The most basic points of comparison? The Yamahas win when it comes to weight, but Verados get bigger (if you move to 350 horses in Yamaha-land you’ll have to go to their 804-lb V-8 F350C). Just in case you’re wondering how the motor with more displacement can possibly be lighter, note that the Yamaha has managed to shave down weight quite a bit through the years, with touches like sleeveless plasma-fused cylinders and a polymer composite lower engine pan. All of these engines are extremely competitive when it comes to fuel economy, as well as noise levels and vibrations while running. That does, however, bring us to another important point: the Verados tend to have a somewhat annoying whining noise you’ll hear at lower RPM levels (when there isn’t much wind noise) that’s created by their electro-hydraulic power steering system. While at first glance this may seem like a point against Verados, at the same time it’s a serious bonus—because the Yamahas don’t come with an electro-hydraulic power steering system. And, we can tell you from experience, the Verado steering system is a joy to run with silky-smooth lock-to-lock turns made in seconds.

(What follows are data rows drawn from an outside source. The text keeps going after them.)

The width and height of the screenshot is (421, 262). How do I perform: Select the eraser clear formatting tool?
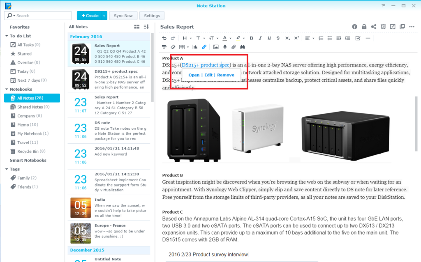point(173,47)
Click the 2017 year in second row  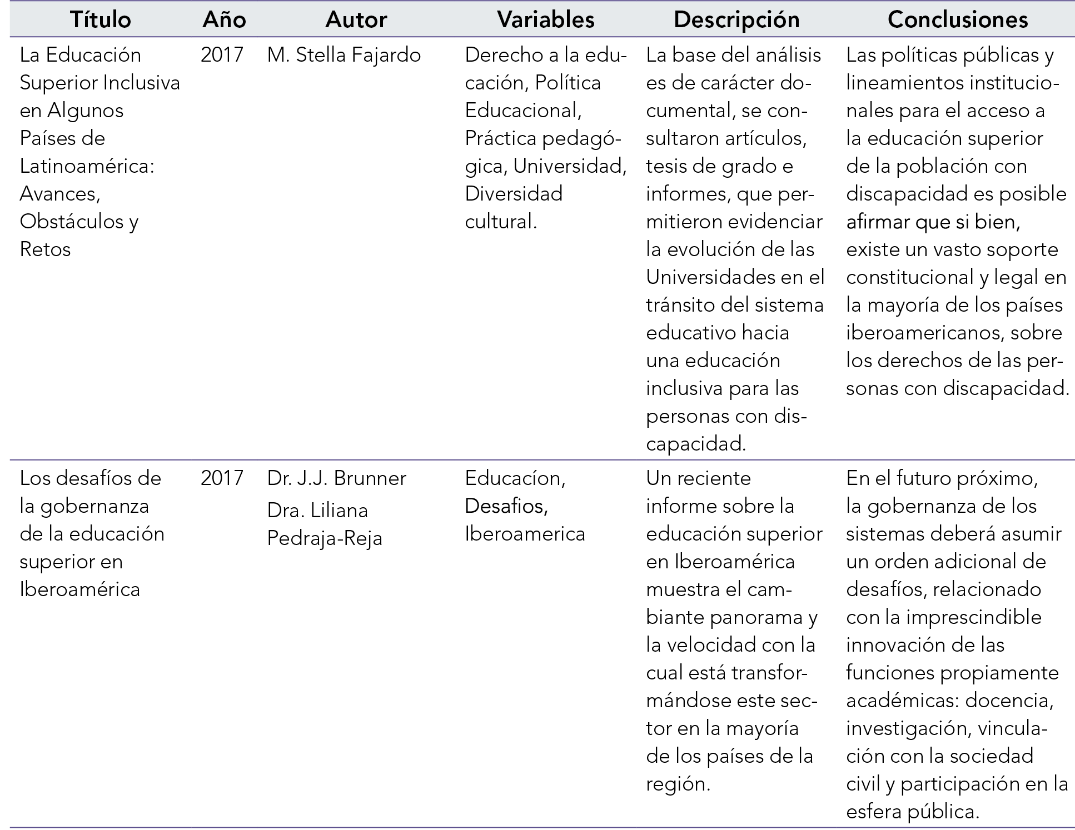coord(222,478)
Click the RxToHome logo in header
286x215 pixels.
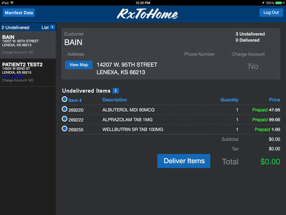tap(147, 14)
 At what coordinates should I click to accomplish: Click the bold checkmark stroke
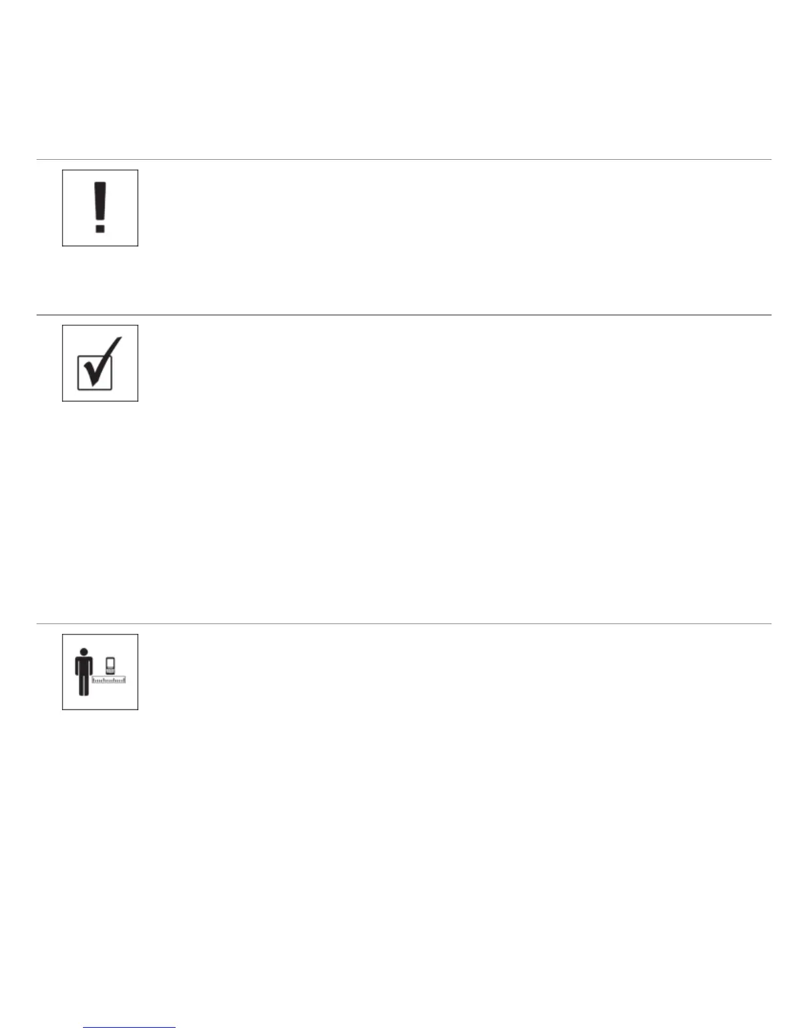click(x=104, y=361)
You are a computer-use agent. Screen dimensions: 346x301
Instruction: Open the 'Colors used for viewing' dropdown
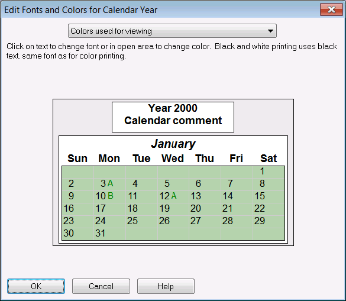pos(172,31)
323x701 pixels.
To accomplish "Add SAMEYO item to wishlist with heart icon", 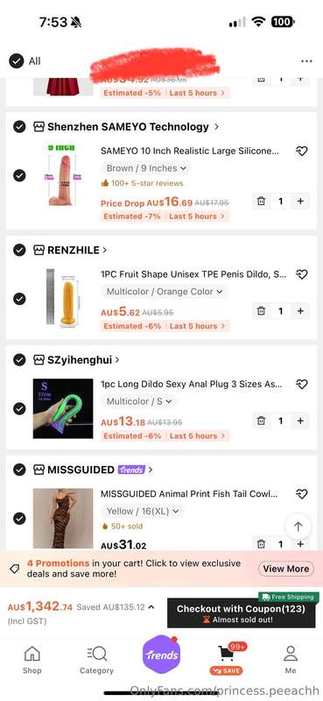I will [x=302, y=151].
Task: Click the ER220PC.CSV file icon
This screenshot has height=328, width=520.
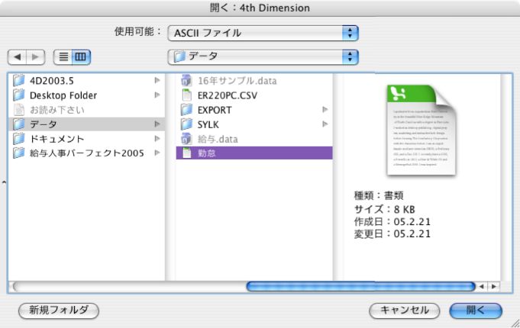Action: (186, 95)
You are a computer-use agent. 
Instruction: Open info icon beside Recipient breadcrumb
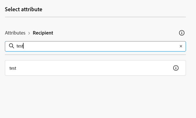(182, 33)
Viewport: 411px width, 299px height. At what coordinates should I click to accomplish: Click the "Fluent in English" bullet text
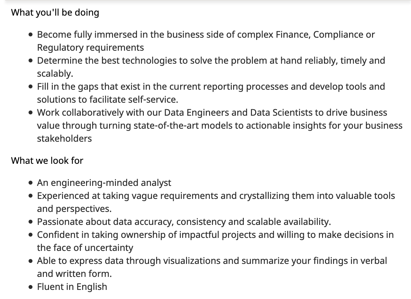click(x=72, y=287)
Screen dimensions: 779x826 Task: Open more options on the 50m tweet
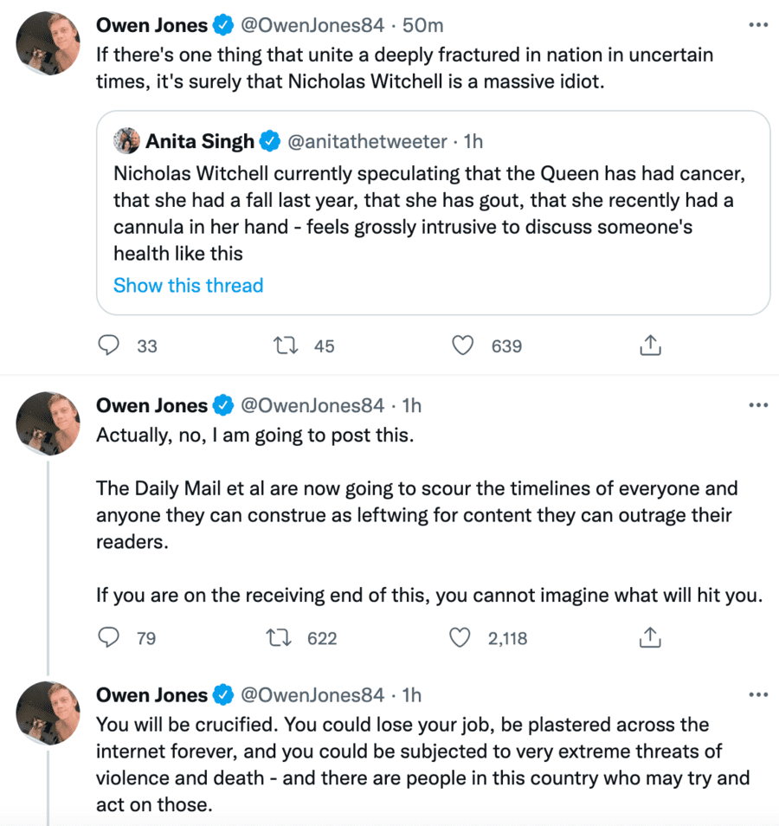tap(758, 25)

Another item the Verado comes with standard is their SmartCraft digital control system. Yamaha includes Command Link digital controls with the 300, and the 250 and 225 are available in both digital and mechanical versions (note: mechanical versions have a 50 amp alternator). For you old-timers who still insist on mechanical controls: you’re missing out, big-time. The reliability of both SmartCraft and Command Link is excellent, shifts and acceleration are smoother, and the days of wandering throttles that need constant baby-sitting are long-gone.
What about pricing? We’re not going to get into specifics because there are too many variables: the dealership you’re working with, options, promotions offered by one company or the other, and so on. Let’s just say that when it comes to cost, these engines are pretty darn competitive across the board.

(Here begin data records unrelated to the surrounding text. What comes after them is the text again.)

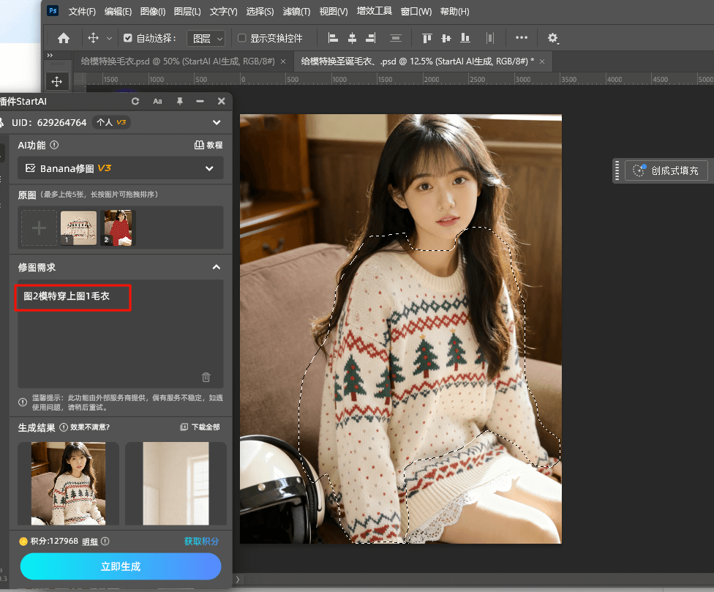Click the align top edges icon
Viewport: 714px width, 592px height.
(x=427, y=38)
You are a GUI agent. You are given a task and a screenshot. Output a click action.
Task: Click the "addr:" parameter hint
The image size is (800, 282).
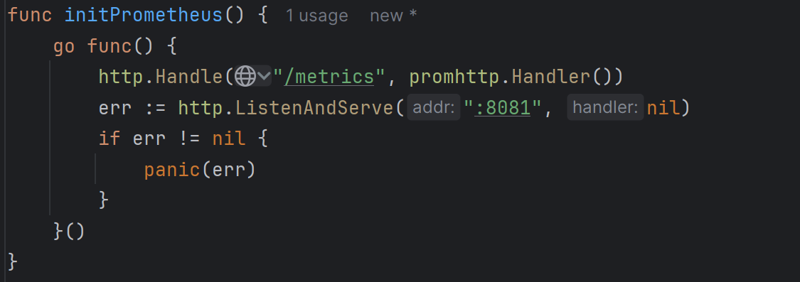(434, 107)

Reliability is another big factor you’ll want to consider. We don’t have access to Yamaha’s and Mercury’s warranty records, so unfortunately we can’t take a solid stance on this matter, either. Thankfully, however, due to the modern wonder known as Google it’s pretty easy to do some quick research and find out what the scuttlebutt is. Just remember that no one source on the internet should ever be taken as gospel. Consider a wide variety of sources before you form any opinions, and also talk to your friends and slip-neighbors who own these engines. All of that said, in both cases we do feel comfortable making one blanket statement: reliability is light-years ahead of where it was a couple decades ago, when you always had to wonder if the outboard was going to start.
So, what’s left to think about? Consider the fact that the Yamahas make their outboard power with displacement, while the Verados utilize a supercharger. The addition of a supercharger certainly makes things more complex, but it also makes for neck-snapping acceleration. There’s also an additional octane rating for the Verados when 10% ethanol fuel is used, bumping up to 91 octane for most models and 95 for the 300 and 350 HP models for “premium performance”; the Yamahas require 89 octane, across the board.